──────── EXTRAIT ────────

Une article publié récemment dans la revue internationale d’ornithologie, Ibis, examine attentivement les arguments selon lesquels les oiseaux migrateurs auraient favorisés la dispersion du virus H5N1 hautement pathogène de la grippe aviaire à travers le monde.

Les écologistes de la Tour du Valat (Camargue) et du GEMI-CNRS, Michel Gauthier-Clerc, Camille Lebarbenchon et Frédéric Thomas concluent que les activités commerciales, en particulier celles liées à la volaille, sont les principaux facteurs qui ont contribué à sa dispersion.

Le sous-type fortement pathogène H5N1 du virus de la grippe aviaire a été détecté pour la première fois chez des volailles en novembre 1996 dans le sud-est de la Chine. Le virus a plus tard dispersé dans la plupart des pays asiatiques, puis en Afrique et en Europe. A partir de la mi-2005, les oiseaux migrateurs ont été considérés comme la première source de dispersion du virus en dehors de l’Asie. Cette mise en cause a principalement reposé sur la découverte en mai 2005 de centaines d’oiseaux sauvages mort sur le lac Quinghaihu, situé sur les hauts plateaux de Chine. Il est cependant clair que la trajectoire du virus ne correspond pas à aux principales routes migratoires des oiseaux sauvages. Cet attachement à l’hypothèse d’une dispersion par les oiseaux migrateurs, s’avère être un leurre qui a, semble-t-il, dissimulé la mondialisation - sans règle sanitaires stricte - des échanges de volaille. C’est pourtant ce mécanisme le plus probable facteur de propagation de la maladie.

Pendant les epizooties précédentes des sous-types fortement pathogènes de H5 et de H7, on a montré que l’expansion de ces virus était du aux activités humaines, en particulier, aux mouvements de volailles ou de leurs produits. Ce scénario commercial est celui qui a expliqué l’expansion et le maintien du virus H5N1 dans le sud-est de l’Asie jusqu’en 2004, par l’intermédiaire des échanges légaux et illégaux de volailles.

──────── DONNÉES ────────

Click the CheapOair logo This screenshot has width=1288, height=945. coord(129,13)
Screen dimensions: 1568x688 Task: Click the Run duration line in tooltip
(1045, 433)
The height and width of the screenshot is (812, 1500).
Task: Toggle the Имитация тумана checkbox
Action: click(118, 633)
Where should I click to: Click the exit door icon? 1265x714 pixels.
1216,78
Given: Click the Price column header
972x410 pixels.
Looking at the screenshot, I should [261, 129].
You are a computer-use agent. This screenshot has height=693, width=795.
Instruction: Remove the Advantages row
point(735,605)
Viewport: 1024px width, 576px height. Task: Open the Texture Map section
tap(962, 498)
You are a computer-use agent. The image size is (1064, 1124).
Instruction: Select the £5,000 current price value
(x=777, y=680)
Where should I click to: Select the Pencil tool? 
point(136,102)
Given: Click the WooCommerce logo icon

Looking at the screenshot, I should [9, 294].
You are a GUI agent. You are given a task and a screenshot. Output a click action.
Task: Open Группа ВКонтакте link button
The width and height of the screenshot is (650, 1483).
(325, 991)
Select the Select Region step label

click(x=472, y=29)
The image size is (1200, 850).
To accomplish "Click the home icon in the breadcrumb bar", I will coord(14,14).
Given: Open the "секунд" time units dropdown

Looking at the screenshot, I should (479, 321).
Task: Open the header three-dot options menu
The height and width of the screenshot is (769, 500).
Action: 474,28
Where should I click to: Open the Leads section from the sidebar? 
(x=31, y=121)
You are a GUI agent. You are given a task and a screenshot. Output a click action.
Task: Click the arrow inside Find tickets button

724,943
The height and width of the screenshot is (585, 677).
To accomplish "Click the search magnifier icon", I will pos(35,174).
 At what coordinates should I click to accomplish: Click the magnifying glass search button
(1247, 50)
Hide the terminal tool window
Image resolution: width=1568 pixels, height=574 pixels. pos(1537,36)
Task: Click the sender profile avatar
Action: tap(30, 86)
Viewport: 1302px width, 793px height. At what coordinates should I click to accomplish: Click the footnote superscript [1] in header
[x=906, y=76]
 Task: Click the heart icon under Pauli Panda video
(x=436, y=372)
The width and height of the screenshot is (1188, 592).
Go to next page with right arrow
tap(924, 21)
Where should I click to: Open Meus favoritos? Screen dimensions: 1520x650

────────

**TÂCHE 1**
Citez tous les chercheurs nommés dans l'extrait sur la grippe aviaire H5N1.
**TÂCHE 2**
Prolongez l'extrait sur la dispersion de la grippe aviaire H5N1 à la suite de sa dernière phrase.
Les données forment un contenu indépendant de l'extrait.

**RÉSULTAT 1**
Michel Gauthier-Clerc, Camille Lebarbenchon et Frédéric Thomas.

**RÉSULTAT 2**
Les cas observés en Europe de l’ouest en février 2006 après un coup de froid sur la Mer Noire ont prouvé que le virus peut se déplacer sur de courtes distances avec les oiseaux sauvages, mais aucune preuve d’une transmission de fond pendant la migration saisonnière n’a été trouvée. Les faits confirment avant tout l’hypothèse que les mouvements de volailles domestiques sont le principal agent de la dispersion globale du virus. L’occurrence d’un outbreak dans une ferme commerciale de dinde du Suffolk en Angleterre, en février 2007 confirme là encore cette hypothèse.

Les oiseaux sauvages, en particulier les oiseaux aquatiques, sont un élément principal de l’écologie virale de la grippe aviaire faiblement pathogène. Les très fortes densités d’animaux domestiques et les facteurs de stress accrus sont particulièrement favorables pour le maintien et la transmission d’agents virulents, en particulier les sous-types de la grippe aviaire hautement pathogène.

Paradoxalement, la propagation récente du virus H5N1 couplée à une crainte de transmission par les oiseaux sauvages semble aujourd’hui mener à un retour à l’élevage en batteries qui accentue les risques de développement et de propagation du virus.
Cette accélération de l’industrialisation est à contre-courant d’une tendance visant à améliorer le bien-être des animaux et en particulier le développement des élevages en plein air. Maintenir ces pratiques respectueuses du bien être animal, tout en contrôlant la maladie par un suivi vétérinaire minutieux et un meilleur contrôle sur le commerce des volailles, serait pourtant une bien meilleure stratégies pour lutter contre cette maladie.

traduction libre de BOU news

L’article auquel il est fait référence est
"Gauthier-Clerc, M., Lebarbenchon, C. & Thomas, F. Recent expansion of highly pathogenic avian influenza H5N1 : a critical review. Ibis 2007. DOI 10.1111/j.1474-919x.2007.00699.x"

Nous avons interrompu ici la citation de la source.